The Hybrid Pentest Landscape

In recent years the pentest landscape has evolved further with the addition of hybrid services and community-sourcing solutions. 
Overlapping the field of pentesting, there are three important additions:
  • Bug Bounty Programs
    Public bug bounty programs seek to crowdsource penetration testing skills and directly incentivize participants to identify vulnerabilities in the client’s online services or consumer products. The approach typically encompasses an amalgamation of Vulnerability Scanning and Black-box Pentest methodologies – but with very specific scope and limitations on exploitation depth. With (ideally) many crowdsourced testers, the majority of testing is repeated by each participant. The hope is that, over time, all low-hanging fruit vulnerabilities will be uncovered and later remediated. 
  • Purple Team Pentest
    This hybrid pentest combines Redteam and Blueteam (i.e. the client’s defense or incident response team) activities in to a single coordinated testing effort. The Redteam employs all the tools and tricks of a Redteam Pentest methodology, but each test is watch and responded to in real-time by the client’s Blueteam. As a collaborative pentest, there is regular communication between the teams (typically end of day calls) and synching of events. The objectives of Purple Team pentesting is both assess the capabilities of the Blueteam and to reduce the time typically taken to conduct a Redteam Pentest – by quickly validating the success or failure of various attack and exploitation techniques, and limiting the possibility of downtime failures of targeted and exploited systems.

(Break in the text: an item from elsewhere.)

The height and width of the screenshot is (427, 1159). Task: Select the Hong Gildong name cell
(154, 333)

  • Disaster Recovery Testing
    By combining a Whitebox Pentest with incident response preparedness testing and a scenario-based attack strategy, Disaster Recovery Testing is a hybrid pentest designed to review, assess, and actively test the organization's capability to respond and recover from common hacker-initiated threats and disaster scenarios.

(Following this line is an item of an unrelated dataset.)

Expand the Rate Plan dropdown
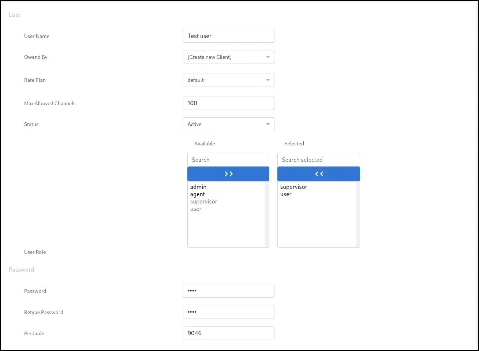This screenshot has height=351, width=479. pos(228,80)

Given the broad category of “pentest” and the different testing methodologies followed by security consulting groups around the globe, prospective clients of these services should ensure that they have a clear understanding of what their primary business objectives are. Compliance, risk reduction, and attack simulation are the most common defining characteristics driving the need for penetration testing – and can typically align with the breakdown of the various pentest service definitions.